Desse pecado também padece a avaliação rotineira, com vistas à elaboração de rankings. Cada Estado da Federação quer ser o melhor na apuração daquilo que seus educandos aprenderam num determinado período. O sucesso é poderoso fator de persuasão na luta eleiçoeira.
A inspiração é saudável quando se trata do famoso exame conhecido como “Pisa”, levado a efeito pela OCDE e no qual o Brasil insiste em permanecer nos últimos lugares. O que precisa merecer atenta reflexão é a excessiva preocupação com índices, em detrimento de questões muito mais sérias do que o rol daqueles que podem parecer vencedores, mas que – na verdade – ostentam flancos vulneráveis.
Por exemplo: não é raro que, seduzido pela possibilidade de figurar bem entre detentores do mesmo cargo do governo – Governador ou Prefeito – alguém seja levado a aprovar experiências aparentemente altruísticas, mas muito bem pagas pelo povo.
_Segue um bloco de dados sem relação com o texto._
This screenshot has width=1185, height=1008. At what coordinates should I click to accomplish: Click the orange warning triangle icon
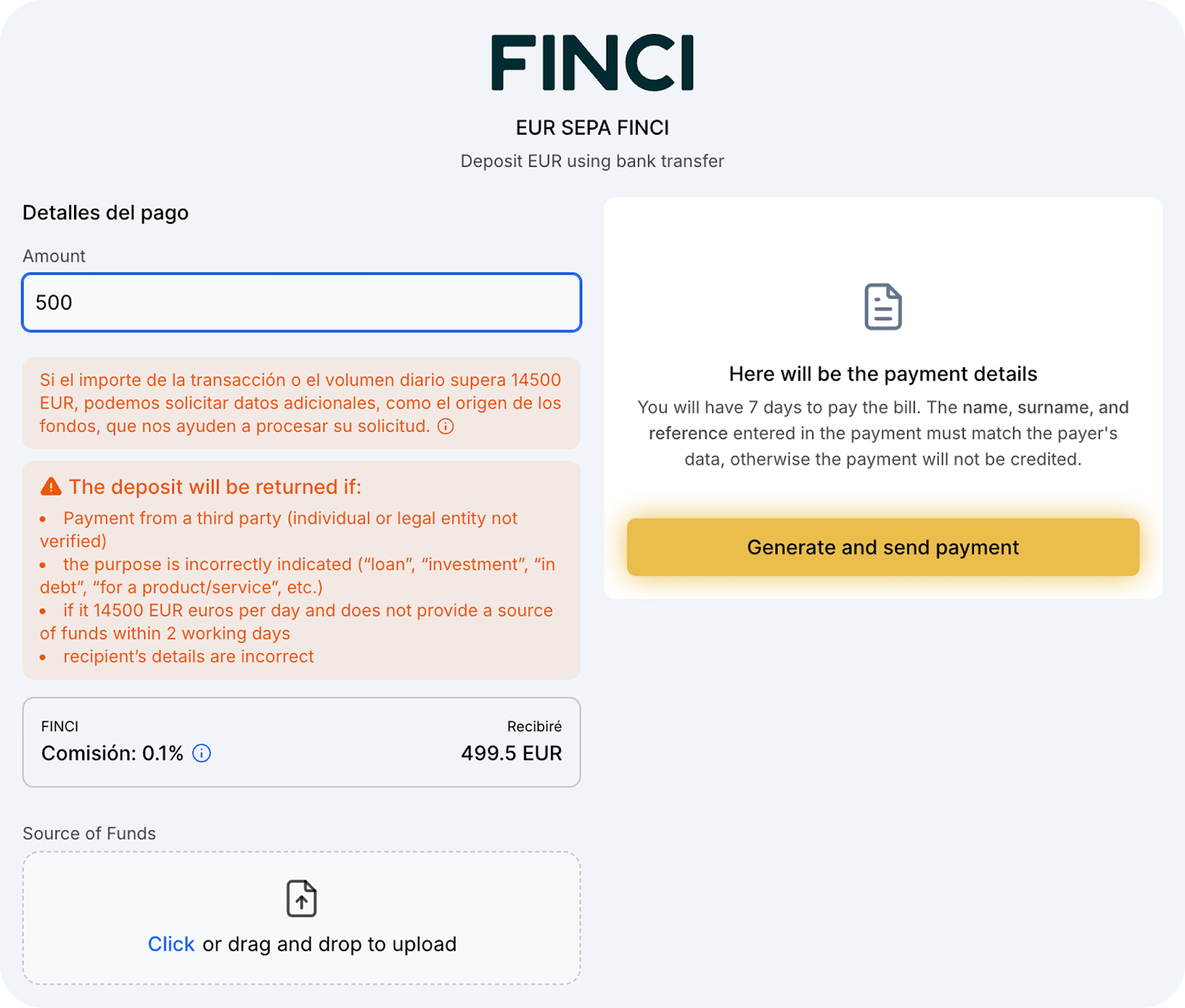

Também há de se cotejar o custo benefício do sistema de bônus. Outra excelente ideia em tese. Mas oculta práticas pouco éticas dos interessados em obter um adicional pelo êxito registrado pela escola. Há uma seletividade do alunado que poderia não corresponder às expectativas da comunidade do ensino. Há um treino exagerado para as provas, com estímulo à memorização e desprezo pelo aprendizado. Também não é exceção o auxílio de algum responsável, para que a sua classe venha a merecer o prêmio.
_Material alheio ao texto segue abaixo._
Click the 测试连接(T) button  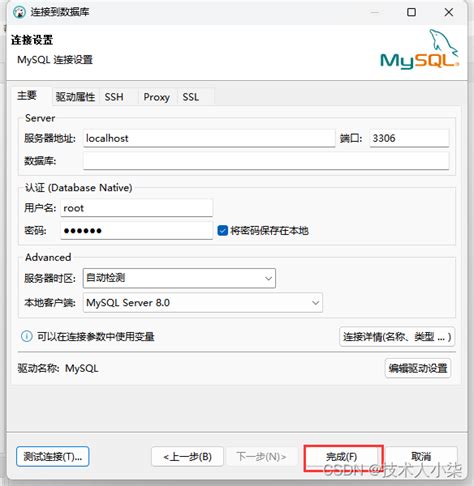[x=53, y=456]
Mas o que é muito importante no momento de Covid19, é indagar se cabe avaliar este período, com as mesmas ferramentas dos períodos anteriores, que ora chamamos de “normais”.
Seria melhor avaliar se os alunos se alimentaram, como passaram pela pandemia, se dormiram num quarto só seu, se seus pais – ou quem os sustenta – continuaram a receber salários. Como estará a cabecinha das crianças e adolescentes quando voltarem às aulas?
Uma avaliação que se preze deveria pensar no “day after” da escola pública. Quantos daqueles que obtiveram diploma estão no mercado de trabalho? Quantos foram recrutados pelo tráfico? Quantos morreram? Quantos foram “incluídos” na sociedade que chamamos democrática, do Estado Liberal e quantos são os excluídos ou os invisíveis, cujo número se escancarou com o advento da peste?
Uma avaliação que não se faz, é a do sentimento que o aluno da escola pública de hoje costuma nutrir em relação à sua escola. Não faltam testemunhos edificantes daqueles que estudaram em estabelecimentos oficiais e gratuitos em décadas passadas. Será que esse orgulho de pertencimento a uma comunhão de almas e de esperanças foi mantido? Ou os ex-alunos alimentam revolta e ódio, a ponto de voltarem à escola e matarem colegas e funcionários antes de praticarem suicídio, como aconteceu no ano passado na Escola Estadual “Raul Brasil”?
A mentalidade que domina esse universo é aquela da prevalência da forma sobre a substância. Educação ainda é treino de memorização, adestramento de seres postos ao mundo cada vez mais competitivo, cruel e desumano. Importa mais é obter classificação honrosa nas escalas de rendimento amplamente divulgadas, credenciadoras dos responsáveis para a continuidade da mesma política.
Será que não valeria a pena um exame de cons-ciência por parte de todos? Todos de verdade, não apenas os vinculados à educação oficial. Afinal, se não mudarmos nossa postura necrosada e só focada em números, o futuro será ainda pior do que aquilo que o presente já está sendo.